EXERCISE DIRECTIONS: Please reproduce the rows below without any change, starting with the first row and going on through the line that contains "BEAMS (773, 2206)".

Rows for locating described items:
----------------

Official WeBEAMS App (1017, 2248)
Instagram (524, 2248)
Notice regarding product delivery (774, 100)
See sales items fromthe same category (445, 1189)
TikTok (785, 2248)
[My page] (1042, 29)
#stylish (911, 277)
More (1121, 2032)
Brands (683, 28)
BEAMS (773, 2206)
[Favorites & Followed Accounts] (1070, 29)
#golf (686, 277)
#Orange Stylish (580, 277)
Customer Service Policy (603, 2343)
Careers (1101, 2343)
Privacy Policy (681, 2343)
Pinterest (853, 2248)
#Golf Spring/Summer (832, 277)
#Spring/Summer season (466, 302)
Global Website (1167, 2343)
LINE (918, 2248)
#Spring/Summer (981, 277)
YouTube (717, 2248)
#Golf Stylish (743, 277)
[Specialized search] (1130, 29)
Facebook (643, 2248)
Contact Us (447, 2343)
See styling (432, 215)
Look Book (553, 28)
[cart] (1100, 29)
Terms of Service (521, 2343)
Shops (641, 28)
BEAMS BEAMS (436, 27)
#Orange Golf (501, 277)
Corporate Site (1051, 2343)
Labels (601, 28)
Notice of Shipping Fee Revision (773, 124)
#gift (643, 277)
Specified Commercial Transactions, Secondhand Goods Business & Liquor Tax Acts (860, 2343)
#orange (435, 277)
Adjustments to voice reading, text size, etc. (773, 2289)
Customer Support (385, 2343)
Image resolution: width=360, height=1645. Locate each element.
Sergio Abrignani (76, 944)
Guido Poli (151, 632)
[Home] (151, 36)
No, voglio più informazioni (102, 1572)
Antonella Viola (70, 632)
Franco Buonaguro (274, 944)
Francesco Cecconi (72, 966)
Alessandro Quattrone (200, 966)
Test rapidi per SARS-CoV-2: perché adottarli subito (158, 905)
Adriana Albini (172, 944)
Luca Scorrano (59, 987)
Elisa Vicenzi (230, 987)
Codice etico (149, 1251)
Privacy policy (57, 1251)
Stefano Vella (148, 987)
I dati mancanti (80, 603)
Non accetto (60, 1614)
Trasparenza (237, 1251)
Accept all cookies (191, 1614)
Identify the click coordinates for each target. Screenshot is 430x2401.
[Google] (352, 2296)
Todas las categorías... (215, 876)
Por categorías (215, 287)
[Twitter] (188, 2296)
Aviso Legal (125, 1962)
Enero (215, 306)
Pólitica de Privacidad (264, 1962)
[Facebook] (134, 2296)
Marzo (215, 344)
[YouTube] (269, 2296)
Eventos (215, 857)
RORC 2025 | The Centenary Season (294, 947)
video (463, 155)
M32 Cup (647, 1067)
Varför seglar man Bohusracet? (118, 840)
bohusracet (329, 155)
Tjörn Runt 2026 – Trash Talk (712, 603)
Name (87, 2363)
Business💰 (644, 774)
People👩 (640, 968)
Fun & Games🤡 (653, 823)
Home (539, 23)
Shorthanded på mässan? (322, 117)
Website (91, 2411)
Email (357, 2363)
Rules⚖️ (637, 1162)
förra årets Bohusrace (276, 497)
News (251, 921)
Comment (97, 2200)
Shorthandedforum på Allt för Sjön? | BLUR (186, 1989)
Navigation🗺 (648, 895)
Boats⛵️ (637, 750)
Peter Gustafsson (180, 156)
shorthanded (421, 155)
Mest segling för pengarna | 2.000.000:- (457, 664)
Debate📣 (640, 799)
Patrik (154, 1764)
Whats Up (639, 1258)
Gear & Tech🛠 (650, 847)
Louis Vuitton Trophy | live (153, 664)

----------------

SOLVED EXERCISE:
Official WeBEAMS App (1017, 2248)
Instagram (524, 2248)
Notice regarding product delivery (774, 100)
See sales items fromthe same category (445, 1189)
TikTok (785, 2248)
[My page] (1042, 29)
#stylish (911, 277)
More (1121, 2032)
Brands (683, 28)
BEAMS (773, 2206)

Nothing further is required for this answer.